|
|
|
|
|
by ay
341 days ago
|
|
You will need to first sit and ballpark, and then sit and benchmark, and discover your ballpark was probably wrong anyhow:-) Some (for me) useful pointers to that regard for both: 1. https://www.agner.org/optimize/instruction_tables.pdf - an extremely nice resource on micro architectural impacts of instructions 2. https://llvm.org/docs/CommandGuide/llvm-mca.html - tooling from Intel that allows to see some of these in real machine code 3. https://www.intel.com/content/www/us/en/developer/articles/t... - shows you whether the above is matching the reality (besides the CPU alone, more often than not your bottleneck is actually memory accesses; at least on the first access which wasn’t triggered by a hardware prefetcher or a hint to it. On Linux it would be staring at “perf top” results.
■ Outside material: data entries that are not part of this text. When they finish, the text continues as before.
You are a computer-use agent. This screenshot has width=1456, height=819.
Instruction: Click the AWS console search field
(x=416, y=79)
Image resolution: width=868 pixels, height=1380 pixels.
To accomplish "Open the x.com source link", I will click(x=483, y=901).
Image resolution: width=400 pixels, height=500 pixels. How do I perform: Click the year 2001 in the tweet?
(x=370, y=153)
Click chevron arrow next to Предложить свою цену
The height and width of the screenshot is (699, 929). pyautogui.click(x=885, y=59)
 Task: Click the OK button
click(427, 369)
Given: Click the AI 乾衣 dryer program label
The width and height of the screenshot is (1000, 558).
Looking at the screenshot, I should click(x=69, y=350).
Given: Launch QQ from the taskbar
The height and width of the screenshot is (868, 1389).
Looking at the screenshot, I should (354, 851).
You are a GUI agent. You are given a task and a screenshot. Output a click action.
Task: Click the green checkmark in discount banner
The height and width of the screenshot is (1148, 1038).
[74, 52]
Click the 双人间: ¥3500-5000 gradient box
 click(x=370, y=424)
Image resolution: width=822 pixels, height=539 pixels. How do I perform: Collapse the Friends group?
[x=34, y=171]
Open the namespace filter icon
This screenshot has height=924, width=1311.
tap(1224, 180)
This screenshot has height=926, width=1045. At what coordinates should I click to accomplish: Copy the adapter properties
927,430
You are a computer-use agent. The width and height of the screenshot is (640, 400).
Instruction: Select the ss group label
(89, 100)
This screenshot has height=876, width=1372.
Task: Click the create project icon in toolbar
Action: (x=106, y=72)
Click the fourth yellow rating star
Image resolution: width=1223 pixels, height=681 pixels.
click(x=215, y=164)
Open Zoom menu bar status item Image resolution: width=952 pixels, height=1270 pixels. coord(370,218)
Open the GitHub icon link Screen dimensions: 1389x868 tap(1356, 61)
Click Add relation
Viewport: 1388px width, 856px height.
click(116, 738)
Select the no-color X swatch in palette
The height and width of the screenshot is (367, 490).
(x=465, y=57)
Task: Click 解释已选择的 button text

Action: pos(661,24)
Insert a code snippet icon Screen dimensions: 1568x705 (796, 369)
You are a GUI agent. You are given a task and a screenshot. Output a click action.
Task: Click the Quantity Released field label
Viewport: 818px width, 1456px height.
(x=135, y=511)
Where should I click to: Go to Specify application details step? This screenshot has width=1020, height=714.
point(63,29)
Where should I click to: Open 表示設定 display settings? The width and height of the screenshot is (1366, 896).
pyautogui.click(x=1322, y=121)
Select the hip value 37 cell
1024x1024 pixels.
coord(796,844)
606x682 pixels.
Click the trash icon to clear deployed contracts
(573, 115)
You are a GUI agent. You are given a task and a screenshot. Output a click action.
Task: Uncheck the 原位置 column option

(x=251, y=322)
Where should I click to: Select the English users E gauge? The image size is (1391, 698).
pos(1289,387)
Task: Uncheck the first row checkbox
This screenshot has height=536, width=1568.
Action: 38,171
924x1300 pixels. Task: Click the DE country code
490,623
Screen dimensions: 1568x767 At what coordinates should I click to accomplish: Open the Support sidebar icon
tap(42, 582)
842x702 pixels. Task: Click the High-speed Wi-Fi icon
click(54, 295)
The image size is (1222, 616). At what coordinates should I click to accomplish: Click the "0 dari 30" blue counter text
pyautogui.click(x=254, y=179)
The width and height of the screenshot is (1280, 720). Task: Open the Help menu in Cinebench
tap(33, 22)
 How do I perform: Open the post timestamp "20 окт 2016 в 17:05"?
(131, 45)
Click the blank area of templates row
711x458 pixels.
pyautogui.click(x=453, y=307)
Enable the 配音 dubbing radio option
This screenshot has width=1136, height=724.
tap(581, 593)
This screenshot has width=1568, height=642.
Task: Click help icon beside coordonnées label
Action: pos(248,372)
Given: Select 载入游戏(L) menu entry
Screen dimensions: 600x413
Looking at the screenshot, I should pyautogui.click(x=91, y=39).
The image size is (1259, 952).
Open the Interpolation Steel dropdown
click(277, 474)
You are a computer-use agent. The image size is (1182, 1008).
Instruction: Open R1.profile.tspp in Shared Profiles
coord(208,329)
So, the answer is as is very often - “it depends”. |
|
1 - https://www.uops.info/index.html similar content to Anger's tables
2 - https://reflexive.space/zen2-ibs/ how to capture per micro op data on AMD >= Zen 1 CPUs
I agree on "it depends". And usually not only on your actual code and data, but also how you arrange it over cache lines, what other code on the same core/complex/system is doing to your view of the cache and some other internal CPU features like prefetchers or branch predictors.